Dancing with Dragons

Overwatch (Video Game)
F/F
M/M
G
Dancing with Dragons
All Chapters Forward

Too Young

A comfortable breeze drifted through the pink blossoms of the cherry trees, sending flurries of petals raining down onto the rooftops in Hanamura. Moonlight filmed through wavering branches, dancing over the castle like patches of liquid silver in the calm night. However, the serenity here did nothing to calm the storm that raged within Hanzo Shimada, lightning and thunder fighting for dominance in his chest. He stood rigid on the shingles, firing arrows into the weather dial on the roof opposite his. White hot breath ravaged his lungs as he tried desperately to regain his sense of self control, but beneath his skin, dragons clawed and snarled for a release- one they almost got when the shingles clacked behind him and he whirled around, arrow nocked and lungs heaving.

Genji stared down the shaft into his eyes and he dropped his aim, looking to the courtyard below as he placed the arrow back in its quiver. Genji hadn’t been invited when their father had demanded to speak to Hanzo, but by the knowing look he gave, he must have found somewhere to eavesdrop. Hanzo liked to tease him for being lazy, but even he couldn’t deny that his younger brother had a talent for stealth. Hanzo turned away, suddenly unwilling to meet his younger brother’s gaze in case it held judgement.

“Otosan is being a douchebag.” There was a scowl in Genji’s voice.

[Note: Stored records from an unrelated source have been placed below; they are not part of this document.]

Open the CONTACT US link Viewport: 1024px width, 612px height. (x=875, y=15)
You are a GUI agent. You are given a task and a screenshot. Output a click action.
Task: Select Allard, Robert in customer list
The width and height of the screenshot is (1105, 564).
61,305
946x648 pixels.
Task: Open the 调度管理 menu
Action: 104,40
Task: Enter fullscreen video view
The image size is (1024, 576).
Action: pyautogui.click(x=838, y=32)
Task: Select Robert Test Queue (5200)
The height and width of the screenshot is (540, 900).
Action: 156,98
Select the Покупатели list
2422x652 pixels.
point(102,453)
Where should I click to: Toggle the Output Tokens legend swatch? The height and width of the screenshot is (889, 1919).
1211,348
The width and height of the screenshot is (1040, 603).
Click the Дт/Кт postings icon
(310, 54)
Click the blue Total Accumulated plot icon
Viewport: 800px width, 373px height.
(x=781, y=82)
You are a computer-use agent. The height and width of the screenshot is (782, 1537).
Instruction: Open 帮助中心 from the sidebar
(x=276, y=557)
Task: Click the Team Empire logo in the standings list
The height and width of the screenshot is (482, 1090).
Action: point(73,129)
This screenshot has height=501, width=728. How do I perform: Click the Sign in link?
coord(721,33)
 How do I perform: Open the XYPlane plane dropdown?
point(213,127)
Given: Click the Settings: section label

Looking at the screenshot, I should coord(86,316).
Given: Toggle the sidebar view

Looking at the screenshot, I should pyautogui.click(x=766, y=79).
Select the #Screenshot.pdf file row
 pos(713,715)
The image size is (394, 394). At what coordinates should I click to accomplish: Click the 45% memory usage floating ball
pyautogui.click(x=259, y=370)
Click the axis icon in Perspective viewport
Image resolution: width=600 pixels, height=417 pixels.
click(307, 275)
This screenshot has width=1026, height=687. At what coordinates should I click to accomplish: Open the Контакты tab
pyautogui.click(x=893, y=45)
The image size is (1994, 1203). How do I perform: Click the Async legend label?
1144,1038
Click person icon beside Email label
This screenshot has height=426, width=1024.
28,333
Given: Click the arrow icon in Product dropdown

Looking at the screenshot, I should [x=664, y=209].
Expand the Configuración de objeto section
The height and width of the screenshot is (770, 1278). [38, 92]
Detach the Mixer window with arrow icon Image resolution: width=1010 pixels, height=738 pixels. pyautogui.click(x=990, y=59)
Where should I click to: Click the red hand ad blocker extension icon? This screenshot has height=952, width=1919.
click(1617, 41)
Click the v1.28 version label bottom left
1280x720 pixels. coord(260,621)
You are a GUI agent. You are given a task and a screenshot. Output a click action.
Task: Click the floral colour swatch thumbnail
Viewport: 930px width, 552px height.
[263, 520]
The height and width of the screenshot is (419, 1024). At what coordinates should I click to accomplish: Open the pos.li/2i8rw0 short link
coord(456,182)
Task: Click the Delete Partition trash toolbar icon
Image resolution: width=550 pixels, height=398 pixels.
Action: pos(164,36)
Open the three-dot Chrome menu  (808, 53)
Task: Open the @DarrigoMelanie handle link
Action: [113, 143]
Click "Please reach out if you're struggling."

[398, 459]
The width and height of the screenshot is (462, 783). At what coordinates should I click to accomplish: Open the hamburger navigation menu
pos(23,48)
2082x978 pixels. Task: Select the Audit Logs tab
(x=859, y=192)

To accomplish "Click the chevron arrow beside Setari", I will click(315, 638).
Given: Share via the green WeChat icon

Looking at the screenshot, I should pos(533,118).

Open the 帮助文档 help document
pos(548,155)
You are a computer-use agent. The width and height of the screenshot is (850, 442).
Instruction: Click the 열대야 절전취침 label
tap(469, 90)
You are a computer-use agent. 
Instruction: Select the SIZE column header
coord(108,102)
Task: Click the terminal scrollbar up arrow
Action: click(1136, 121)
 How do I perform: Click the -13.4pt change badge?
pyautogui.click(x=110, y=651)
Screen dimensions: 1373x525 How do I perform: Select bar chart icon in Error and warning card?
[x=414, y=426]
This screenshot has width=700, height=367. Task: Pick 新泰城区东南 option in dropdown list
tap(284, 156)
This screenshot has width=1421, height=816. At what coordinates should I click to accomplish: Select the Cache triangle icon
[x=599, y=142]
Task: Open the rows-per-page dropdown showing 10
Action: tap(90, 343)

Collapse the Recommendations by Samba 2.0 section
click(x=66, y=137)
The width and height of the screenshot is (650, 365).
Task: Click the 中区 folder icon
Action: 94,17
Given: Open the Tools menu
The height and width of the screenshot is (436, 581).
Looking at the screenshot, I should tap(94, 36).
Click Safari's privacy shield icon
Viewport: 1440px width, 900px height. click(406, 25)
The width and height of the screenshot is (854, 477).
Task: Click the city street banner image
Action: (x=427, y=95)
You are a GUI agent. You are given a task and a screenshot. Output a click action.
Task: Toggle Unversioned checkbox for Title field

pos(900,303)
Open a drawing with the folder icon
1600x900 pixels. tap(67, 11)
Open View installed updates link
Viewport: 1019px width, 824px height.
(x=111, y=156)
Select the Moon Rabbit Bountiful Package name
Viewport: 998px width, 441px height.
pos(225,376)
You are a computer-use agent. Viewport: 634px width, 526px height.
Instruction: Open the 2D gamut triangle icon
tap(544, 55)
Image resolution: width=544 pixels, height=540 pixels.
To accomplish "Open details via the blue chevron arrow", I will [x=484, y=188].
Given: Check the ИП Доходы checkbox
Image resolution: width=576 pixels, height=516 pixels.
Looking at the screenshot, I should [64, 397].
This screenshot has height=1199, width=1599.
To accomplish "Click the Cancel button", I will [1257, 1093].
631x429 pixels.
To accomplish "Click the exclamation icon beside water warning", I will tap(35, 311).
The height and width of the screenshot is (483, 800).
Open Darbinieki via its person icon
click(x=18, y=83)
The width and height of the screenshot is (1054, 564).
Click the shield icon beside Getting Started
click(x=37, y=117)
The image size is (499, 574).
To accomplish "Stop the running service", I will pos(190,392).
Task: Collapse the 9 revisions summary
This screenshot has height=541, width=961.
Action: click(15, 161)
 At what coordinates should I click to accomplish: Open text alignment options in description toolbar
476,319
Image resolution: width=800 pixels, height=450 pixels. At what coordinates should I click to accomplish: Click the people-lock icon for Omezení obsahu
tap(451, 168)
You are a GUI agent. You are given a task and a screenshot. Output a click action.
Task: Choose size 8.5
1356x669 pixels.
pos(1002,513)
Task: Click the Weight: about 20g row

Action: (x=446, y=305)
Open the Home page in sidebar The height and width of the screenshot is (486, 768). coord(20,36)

“He’s doing what is best for our family,” Hanzo defended fiercely, jerking back up to look at his brother. Hanzo didn’t honestly believe himself, and clearly Genji didn’t either.

“Is misery what is best for his family?” Genji countered, green hair swept back like the parody of a movie star. Hanzo felt his mouth begin to dry as he forced some wisdom out of his own stubborn, childish defiance.

“Father is right. It is- I am disgusting. This is something that needs to be… suppressed. It is not natural.”

“No, he is not,” Genji grunted, earning him a pointed look that he ignored. “Aniki, no matter what you do, you will always be my big brother. Don’t ever let Father whip you into something you are not.”

Hanzo hummed noncommittally and Genji stood up to lay a hand on the taller boy’s shoulder.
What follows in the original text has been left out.